The records appear below. Copy each one exactly.

START Given records

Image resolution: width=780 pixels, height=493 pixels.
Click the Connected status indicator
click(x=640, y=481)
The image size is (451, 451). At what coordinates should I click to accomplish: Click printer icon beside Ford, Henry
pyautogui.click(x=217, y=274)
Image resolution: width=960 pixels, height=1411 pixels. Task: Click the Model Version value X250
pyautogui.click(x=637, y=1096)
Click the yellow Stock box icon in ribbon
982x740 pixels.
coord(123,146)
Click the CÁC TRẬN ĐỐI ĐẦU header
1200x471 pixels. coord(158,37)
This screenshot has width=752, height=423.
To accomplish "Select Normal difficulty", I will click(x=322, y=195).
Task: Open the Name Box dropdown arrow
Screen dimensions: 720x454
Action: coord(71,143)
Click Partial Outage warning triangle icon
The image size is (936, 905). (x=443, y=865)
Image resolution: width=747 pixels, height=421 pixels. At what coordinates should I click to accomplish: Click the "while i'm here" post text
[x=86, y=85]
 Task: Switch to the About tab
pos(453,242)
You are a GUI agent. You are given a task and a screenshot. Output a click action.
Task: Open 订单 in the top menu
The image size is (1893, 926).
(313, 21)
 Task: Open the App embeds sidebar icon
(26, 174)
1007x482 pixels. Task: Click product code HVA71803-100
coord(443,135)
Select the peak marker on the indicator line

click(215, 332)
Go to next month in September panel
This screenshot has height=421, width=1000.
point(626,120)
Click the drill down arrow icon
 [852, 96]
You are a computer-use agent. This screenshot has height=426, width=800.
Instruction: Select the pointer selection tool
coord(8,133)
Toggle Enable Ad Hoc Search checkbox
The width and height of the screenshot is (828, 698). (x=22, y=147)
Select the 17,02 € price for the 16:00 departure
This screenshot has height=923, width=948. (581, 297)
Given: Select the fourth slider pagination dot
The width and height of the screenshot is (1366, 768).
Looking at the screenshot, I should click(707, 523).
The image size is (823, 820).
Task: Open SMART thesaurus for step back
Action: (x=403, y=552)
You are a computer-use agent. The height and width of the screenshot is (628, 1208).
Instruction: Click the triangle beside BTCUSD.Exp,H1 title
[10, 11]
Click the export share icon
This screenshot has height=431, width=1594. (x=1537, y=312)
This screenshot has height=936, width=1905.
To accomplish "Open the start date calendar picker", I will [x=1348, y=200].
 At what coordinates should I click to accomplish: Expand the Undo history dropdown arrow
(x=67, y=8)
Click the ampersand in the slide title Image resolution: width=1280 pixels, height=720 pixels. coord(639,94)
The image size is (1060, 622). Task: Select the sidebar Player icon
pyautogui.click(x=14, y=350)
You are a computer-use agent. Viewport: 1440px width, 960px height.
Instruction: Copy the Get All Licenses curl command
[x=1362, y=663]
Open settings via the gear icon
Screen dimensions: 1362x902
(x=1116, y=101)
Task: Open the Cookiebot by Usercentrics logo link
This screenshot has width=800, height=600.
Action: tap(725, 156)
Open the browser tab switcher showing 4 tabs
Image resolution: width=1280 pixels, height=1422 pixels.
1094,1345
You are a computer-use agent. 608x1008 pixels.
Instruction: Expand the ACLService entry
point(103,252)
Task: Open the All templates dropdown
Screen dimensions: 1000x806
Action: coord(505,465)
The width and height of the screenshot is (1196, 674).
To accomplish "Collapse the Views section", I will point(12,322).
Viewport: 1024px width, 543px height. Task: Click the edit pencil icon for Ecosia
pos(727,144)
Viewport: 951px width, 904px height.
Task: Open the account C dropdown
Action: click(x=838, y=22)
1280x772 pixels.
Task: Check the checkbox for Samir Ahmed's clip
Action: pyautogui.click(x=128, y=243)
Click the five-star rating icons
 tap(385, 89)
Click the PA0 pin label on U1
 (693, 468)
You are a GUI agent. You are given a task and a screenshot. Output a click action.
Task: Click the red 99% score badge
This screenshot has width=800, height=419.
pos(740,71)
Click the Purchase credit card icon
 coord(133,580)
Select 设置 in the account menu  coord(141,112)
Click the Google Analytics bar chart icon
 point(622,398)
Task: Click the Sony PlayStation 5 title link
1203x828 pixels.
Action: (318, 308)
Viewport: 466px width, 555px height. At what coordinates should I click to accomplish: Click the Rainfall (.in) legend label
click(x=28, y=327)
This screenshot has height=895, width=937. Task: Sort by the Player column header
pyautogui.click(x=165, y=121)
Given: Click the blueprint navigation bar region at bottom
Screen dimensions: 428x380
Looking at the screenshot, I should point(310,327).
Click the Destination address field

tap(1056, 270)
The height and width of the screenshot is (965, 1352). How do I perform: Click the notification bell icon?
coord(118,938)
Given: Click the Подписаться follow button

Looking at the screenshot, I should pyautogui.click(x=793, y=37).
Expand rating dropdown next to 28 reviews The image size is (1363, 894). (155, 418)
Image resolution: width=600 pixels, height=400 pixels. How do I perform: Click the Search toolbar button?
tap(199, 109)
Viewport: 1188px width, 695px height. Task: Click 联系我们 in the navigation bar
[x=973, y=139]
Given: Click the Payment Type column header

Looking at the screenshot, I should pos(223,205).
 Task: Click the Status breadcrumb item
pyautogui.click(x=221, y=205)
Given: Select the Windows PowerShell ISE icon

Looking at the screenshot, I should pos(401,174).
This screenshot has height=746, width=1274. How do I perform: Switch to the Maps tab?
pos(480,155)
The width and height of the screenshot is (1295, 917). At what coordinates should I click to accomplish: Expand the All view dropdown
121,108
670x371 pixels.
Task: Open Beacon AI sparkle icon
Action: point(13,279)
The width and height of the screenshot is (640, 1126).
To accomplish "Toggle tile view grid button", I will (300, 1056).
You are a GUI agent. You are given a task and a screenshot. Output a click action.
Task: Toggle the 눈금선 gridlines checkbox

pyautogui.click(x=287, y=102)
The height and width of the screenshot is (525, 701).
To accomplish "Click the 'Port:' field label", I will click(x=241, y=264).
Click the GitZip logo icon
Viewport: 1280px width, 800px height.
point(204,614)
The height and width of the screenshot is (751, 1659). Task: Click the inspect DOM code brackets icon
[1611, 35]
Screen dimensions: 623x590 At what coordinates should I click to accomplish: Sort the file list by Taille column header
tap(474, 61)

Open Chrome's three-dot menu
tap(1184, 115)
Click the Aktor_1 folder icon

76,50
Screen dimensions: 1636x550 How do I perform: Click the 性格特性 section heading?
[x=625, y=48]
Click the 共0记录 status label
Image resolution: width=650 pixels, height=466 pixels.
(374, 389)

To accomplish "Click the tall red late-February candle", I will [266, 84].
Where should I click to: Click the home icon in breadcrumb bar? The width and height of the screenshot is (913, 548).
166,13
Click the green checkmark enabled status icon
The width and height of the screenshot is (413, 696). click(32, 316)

END Given records

#### Output for this task:
Image resolution: width=780 pixels, height=493 pixels.
Click the Connected status indicator
click(x=640, y=481)
The image size is (451, 451). At what coordinates should I click to accomplish: Click printer icon beside Ford, Henry
pyautogui.click(x=217, y=274)
Image resolution: width=960 pixels, height=1411 pixels. Task: Click the Model Version value X250
pyautogui.click(x=637, y=1096)
Click the yellow Stock box icon in ribbon
982x740 pixels.
coord(123,146)
Click the CÁC TRẬN ĐỐI ĐẦU header
1200x471 pixels. coord(158,37)
This screenshot has width=752, height=423.
To accomplish "Select Normal difficulty", I will click(x=322, y=195).
Task: Open the Name Box dropdown arrow
Screen dimensions: 720x454
Action: coord(71,143)
Click Partial Outage warning triangle icon
The image size is (936, 905). (x=443, y=865)
Image resolution: width=747 pixels, height=421 pixels. At what coordinates should I click to accomplish: Click the "while i'm here" post text
[x=86, y=85]
 Task: Switch to the About tab
pos(453,242)
You are a GUI agent. You are given a task and a screenshot. Output a click action.
Task: Open 订单 in the top menu
The image size is (1893, 926).
(313, 21)
 Task: Open the App embeds sidebar icon
(26, 174)
1007x482 pixels. Task: Click product code HVA71803-100
coord(443,135)
Select the peak marker on the indicator line

click(215, 332)
Go to next month in September panel
This screenshot has height=421, width=1000.
point(626,120)
Click the drill down arrow icon
 [852, 96]
You are a computer-use agent. This screenshot has height=426, width=800.
Instruction: Select the pointer selection tool
coord(8,133)
Toggle Enable Ad Hoc Search checkbox
The width and height of the screenshot is (828, 698). (x=22, y=147)
Select the 17,02 € price for the 16:00 departure
This screenshot has height=923, width=948. (581, 297)
Given: Select the fourth slider pagination dot
The width and height of the screenshot is (1366, 768).
Looking at the screenshot, I should click(707, 523).
The image size is (823, 820).
Task: Open SMART thesaurus for step back
Action: (x=403, y=552)
You are a computer-use agent. The height and width of the screenshot is (628, 1208).
Instruction: Click the triangle beside BTCUSD.Exp,H1 title
[10, 11]
Click the export share icon
This screenshot has height=431, width=1594. (x=1537, y=312)
This screenshot has height=936, width=1905.
To accomplish "Open the start date calendar picker", I will [x=1348, y=200].
 At what coordinates should I click to accomplish: Expand the Undo history dropdown arrow
(x=67, y=8)
Click the ampersand in the slide title Image resolution: width=1280 pixels, height=720 pixels. coord(639,94)
The image size is (1060, 622). Task: Select the sidebar Player icon
pyautogui.click(x=14, y=350)
You are a computer-use agent. Viewport: 1440px width, 960px height.
Instruction: Copy the Get All Licenses curl command
[x=1362, y=663]
Open settings via the gear icon
Screen dimensions: 1362x902
(x=1116, y=101)
Task: Open the Cookiebot by Usercentrics logo link
This screenshot has width=800, height=600.
Action: tap(725, 156)
Open the browser tab switcher showing 4 tabs
Image resolution: width=1280 pixels, height=1422 pixels.
1094,1345
You are a computer-use agent. 608x1008 pixels.
Instruction: Expand the ACLService entry
point(103,252)
Task: Open the All templates dropdown
Screen dimensions: 1000x806
Action: coord(505,465)
The width and height of the screenshot is (1196, 674).
To accomplish "Collapse the Views section", I will point(12,322).
Viewport: 1024px width, 543px height. Task: Click the edit pencil icon for Ecosia
pos(727,144)
Viewport: 951px width, 904px height.
Task: Open the account C dropdown
Action: click(x=838, y=22)
1280x772 pixels.
Task: Check the checkbox for Samir Ahmed's clip
Action: pyautogui.click(x=128, y=243)
Click the five-star rating icons
 tap(385, 89)
Click the PA0 pin label on U1
 (693, 468)
You are a GUI agent. You are given a task and a screenshot. Output a click action.
Task: Click the red 99% score badge
This screenshot has width=800, height=419.
pos(740,71)
Click the Purchase credit card icon
 coord(133,580)
Select 设置 in the account menu  coord(141,112)
Click the Google Analytics bar chart icon
 point(622,398)
Task: Click the Sony PlayStation 5 title link
1203x828 pixels.
Action: (318, 308)
Viewport: 466px width, 555px height. At what coordinates should I click to accomplish: Click the Rainfall (.in) legend label
click(x=28, y=327)
This screenshot has height=895, width=937. Task: Sort by the Player column header
pyautogui.click(x=165, y=121)
Given: Click the blueprint navigation bar region at bottom
Screen dimensions: 428x380
Looking at the screenshot, I should point(310,327).
Click the Destination address field

tap(1056, 270)
The height and width of the screenshot is (965, 1352). How do I perform: Click the notification bell icon?
coord(118,938)
Given: Click the Подписаться follow button

Looking at the screenshot, I should pyautogui.click(x=793, y=37).
Expand rating dropdown next to 28 reviews The image size is (1363, 894). (155, 418)
Image resolution: width=600 pixels, height=400 pixels. How do I perform: Click the Search toolbar button?
tap(199, 109)
Viewport: 1188px width, 695px height. Task: Click 联系我们 in the navigation bar
[x=973, y=139]
Given: Click the Payment Type column header

Looking at the screenshot, I should pos(223,205).
 Task: Click the Status breadcrumb item
pyautogui.click(x=221, y=205)
Given: Select the Windows PowerShell ISE icon

Looking at the screenshot, I should pos(401,174).
This screenshot has height=746, width=1274. How do I perform: Switch to the Maps tab?
pos(480,155)
The width and height of the screenshot is (1295, 917). At what coordinates should I click to accomplish: Expand the All view dropdown
121,108
670x371 pixels.
Task: Open Beacon AI sparkle icon
Action: point(13,279)
The width and height of the screenshot is (640, 1126).
To accomplish "Toggle tile view grid button", I will (300, 1056).
You are a GUI agent. You are given a task and a screenshot. Output a click action.
Task: Toggle the 눈금선 gridlines checkbox

pyautogui.click(x=287, y=102)
The height and width of the screenshot is (525, 701).
To accomplish "Click the 'Port:' field label", I will click(x=241, y=264).
Click the GitZip logo icon
Viewport: 1280px width, 800px height.
point(204,614)
The height and width of the screenshot is (751, 1659). Task: Click the inspect DOM code brackets icon
[1611, 35]
Screen dimensions: 623x590 At what coordinates should I click to accomplish: Sort the file list by Taille column header
tap(474, 61)

Open Chrome's three-dot menu
tap(1184, 115)
Click the Aktor_1 folder icon

76,50
Screen dimensions: 1636x550 How do I perform: Click the 性格特性 section heading?
[x=625, y=48]
Click the 共0记录 status label
Image resolution: width=650 pixels, height=466 pixels.
(374, 389)

To accomplish "Click the tall red late-February candle", I will [266, 84].
Where should I click to: Click the home icon in breadcrumb bar? The width and height of the screenshot is (913, 548).
166,13
Click the green checkmark enabled status icon
The width and height of the screenshot is (413, 696). click(32, 316)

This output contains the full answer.